Thursday, May 15, 2008

Musings on identity: Shaming mothers and children (by Suzie)



        I don’t remember how old I was when I learned my mother’s terrible secret. She had been “illegitimate.” She told only a handful of people in her lifetime. Even now, with my parents and grandparents dead, I feel uncomfortable writing about this.
       Her mother had been infatuated with on older man in the neighborhood. She knew nothing about sex, but one time, when the two were alone, he had sex with her. She became pregnant, but he refused to acknowledge that he was the father of her child.
       The family tried to keep the pregnancy and birth a secret. Mom developed rickets because she was kept in the house for her first couple of years. The family moved, and Mom was passed off as an orphan of World War I. My grandmother married the man I consider my grandfather, and they moved again, passing off Mom as their child.

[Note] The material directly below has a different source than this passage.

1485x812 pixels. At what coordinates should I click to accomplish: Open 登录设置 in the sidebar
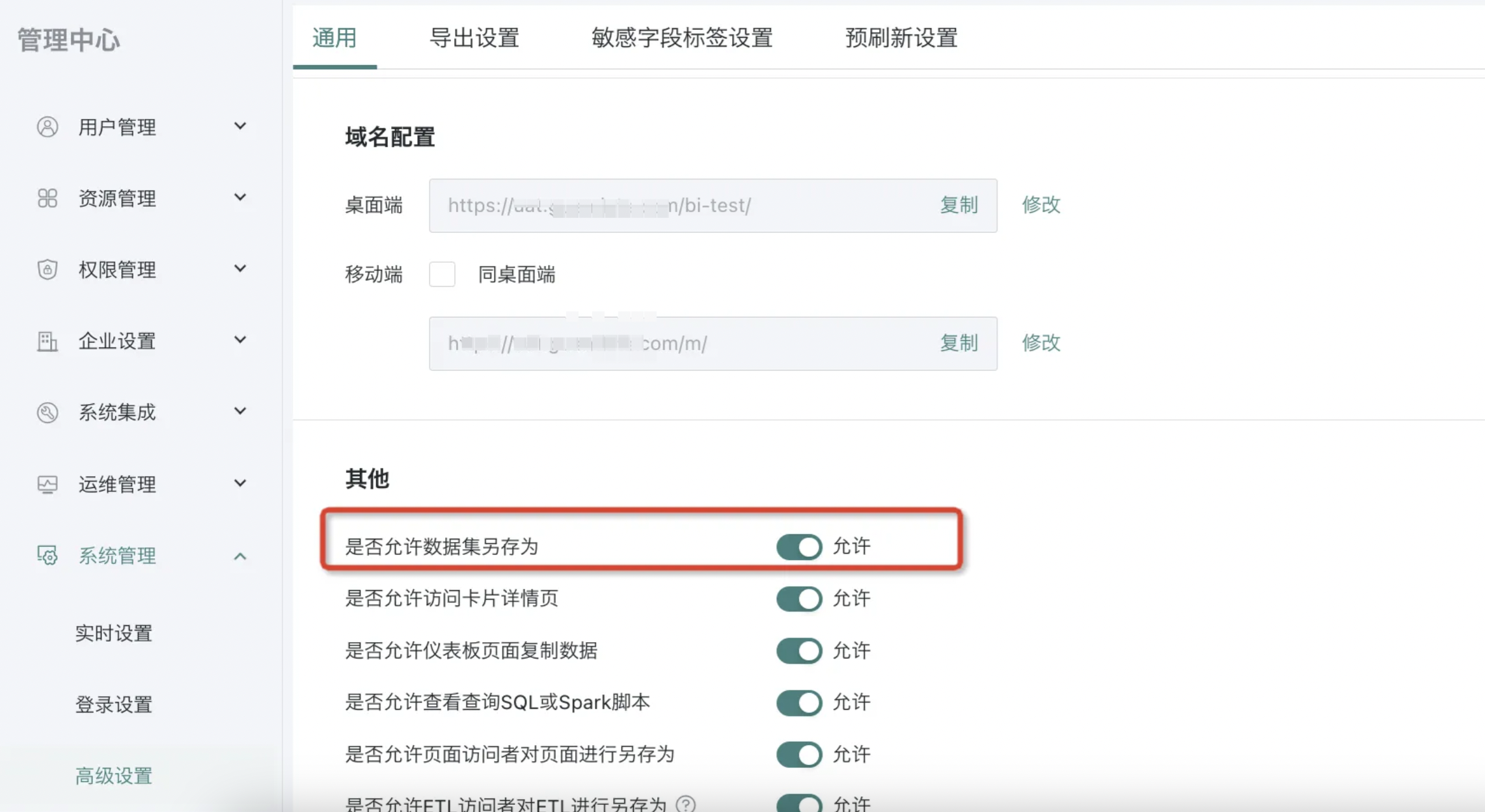[114, 705]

        A number of feminist issues that persist today resonate with me because of my family history. I’m irate that some conservatives want to use shame to try to keep unwed girls and women from becoming pregnant.
        This is a case of conservatives forcing their values on others. It reinforces the idea that females must be sexual gatekeepers because they bear the brunt of the shame. People may never know that a man is an “unwed father.” Shaming contributes to the instability of families, and it can result in mental and physical harms to the children. Shaming has economic consequences. 

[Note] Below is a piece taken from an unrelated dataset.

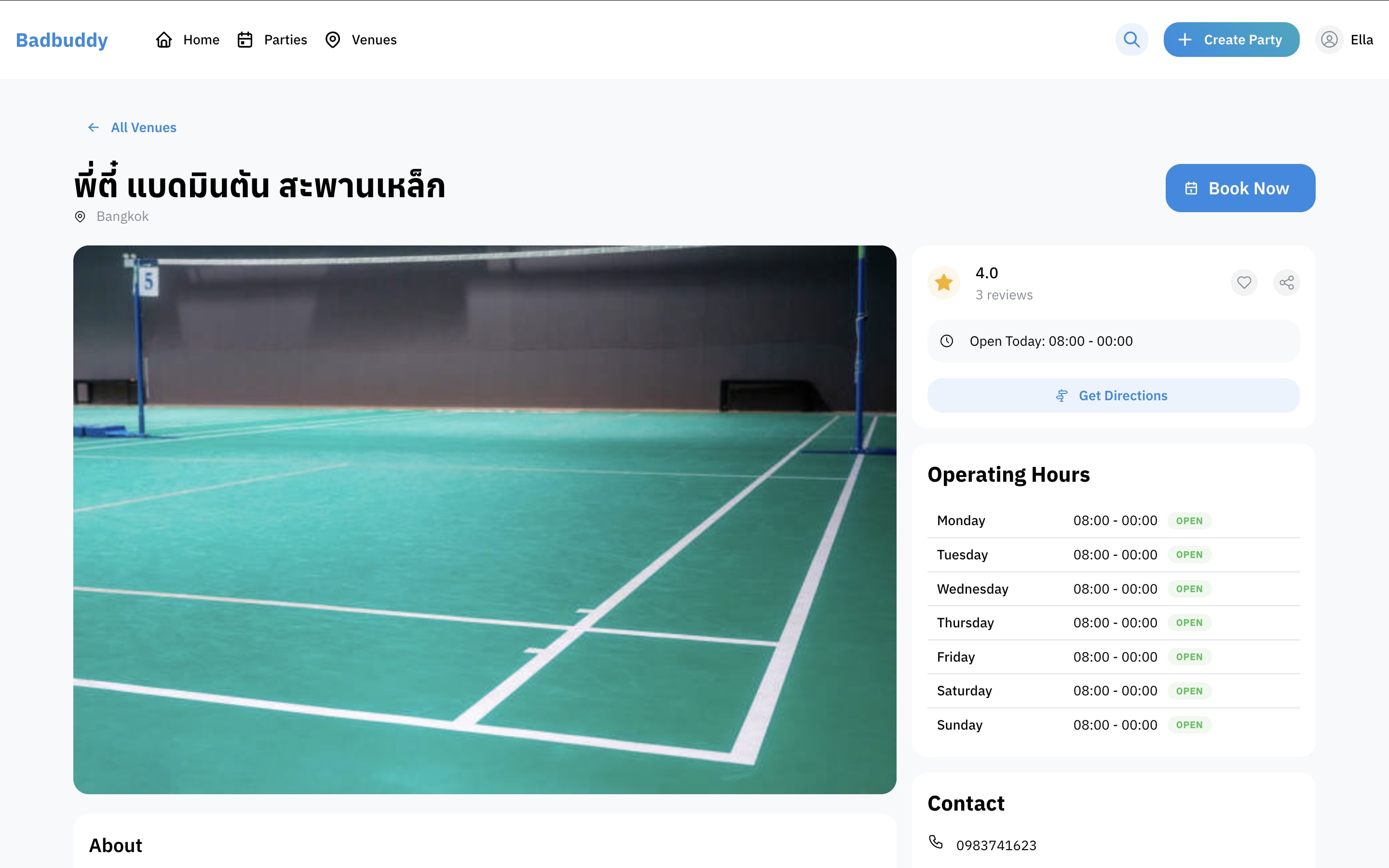Click the yellow star rating icon

(x=943, y=283)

        Thinking of my grandmother, I wish all children could get comprehensive sex education. My grandmother could be a terror, but her unhappiness may have stemmed from feeling trapped and abused. That’s another story, but suffice it so say that she knew my grandfather could destroy her life and Mom’s if he had told the truth.
        I long for a world in which women have more freedom in entering and exiting relationships, and no child is born into shame.